▶ _Work order_:
Decide whether each statement below agrees with the passage about Nahaolelua and the Hawaiian succession. Answer yes or no and quote the deciding words of the passage. 1. Kamehameha V asked Nahaolelua to choose an heir for him. 2. Bernice Pauahi Bishop accepted the King's offer to name her successor. 3. Lunalilo named an heir before his death.

▶ _Document segment_:
Content starts

In 1872, Nahaolelua was present at the deathbed of King Kamehameha V. Kneeling at the side of bed, with many of the members of the royal court present, he spoke with the monarch in his last attempts to name a successor to the throne. Kamehameha V, who regarded him as a close friend and business associate, asked Nahaolelua to choose an heir for him. He refused and answered, "Any one, may it please Your Majesty, of the chiefs now present." The King attempted to name his cousin Bernice Pauahi Bishop but she refused the offer, and he died the same day without naming a successor.

Because Kamehameha V died with no heir, the constitution called for the legislature, which Nahaolelua presided over as President of the Legislative Assembly, to select the next monarch. By both popular vote, and the unanimous vote in the legislature, Lunalilo became the first elected king of Hawaii in 1873.
In private, Nahaolelua tried to persuade the new king to name a successor so the kingdom would not face another succession crisis. However, after a short reign, Lunalilo died in 1874 without an heir to succeed to him. In the election that followed, David Kalākaua, ran against Queen Emma, the widow of Kamehameha IV.

On February 12, 1874, for the second time in Hawaiian history, a special session of the legislature was called to elect a new monarch, and Nahaolelua was chosen again as the President of the Legislative Assembly.

Content ends

▶ _Excerpted records_:
Content starts

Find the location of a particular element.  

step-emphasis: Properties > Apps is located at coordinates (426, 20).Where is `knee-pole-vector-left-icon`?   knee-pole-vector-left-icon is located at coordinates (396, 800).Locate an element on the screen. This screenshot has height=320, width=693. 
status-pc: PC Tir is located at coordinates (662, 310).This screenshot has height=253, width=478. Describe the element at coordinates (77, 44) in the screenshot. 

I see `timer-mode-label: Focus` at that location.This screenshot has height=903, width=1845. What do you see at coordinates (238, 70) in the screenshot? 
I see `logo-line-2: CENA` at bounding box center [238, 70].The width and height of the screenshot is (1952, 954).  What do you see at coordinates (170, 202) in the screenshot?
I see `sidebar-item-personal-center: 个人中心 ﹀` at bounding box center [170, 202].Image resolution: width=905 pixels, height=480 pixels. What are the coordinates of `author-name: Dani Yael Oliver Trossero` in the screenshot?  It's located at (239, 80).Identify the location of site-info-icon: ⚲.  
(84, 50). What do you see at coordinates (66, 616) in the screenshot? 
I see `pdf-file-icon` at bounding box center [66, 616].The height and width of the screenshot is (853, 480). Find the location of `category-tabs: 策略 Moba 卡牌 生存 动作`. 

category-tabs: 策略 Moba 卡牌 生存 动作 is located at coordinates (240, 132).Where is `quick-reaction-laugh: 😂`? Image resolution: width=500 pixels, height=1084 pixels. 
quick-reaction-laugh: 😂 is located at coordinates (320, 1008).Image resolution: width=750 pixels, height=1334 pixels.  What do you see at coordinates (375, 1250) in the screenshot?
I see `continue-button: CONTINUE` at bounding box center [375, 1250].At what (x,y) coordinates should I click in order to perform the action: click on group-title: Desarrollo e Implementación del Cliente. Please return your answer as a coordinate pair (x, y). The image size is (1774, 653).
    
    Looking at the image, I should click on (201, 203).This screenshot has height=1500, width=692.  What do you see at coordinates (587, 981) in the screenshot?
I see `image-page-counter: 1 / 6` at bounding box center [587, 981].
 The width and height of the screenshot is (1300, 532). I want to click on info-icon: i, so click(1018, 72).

Content ends

▶ _Solution for this task_:
1. Yes: "asked Nahaolelua to choose an heir for him"
2. No: "she refused the offer"
3. No: "Lunalilo died in 1874 without an heir to succeed to him"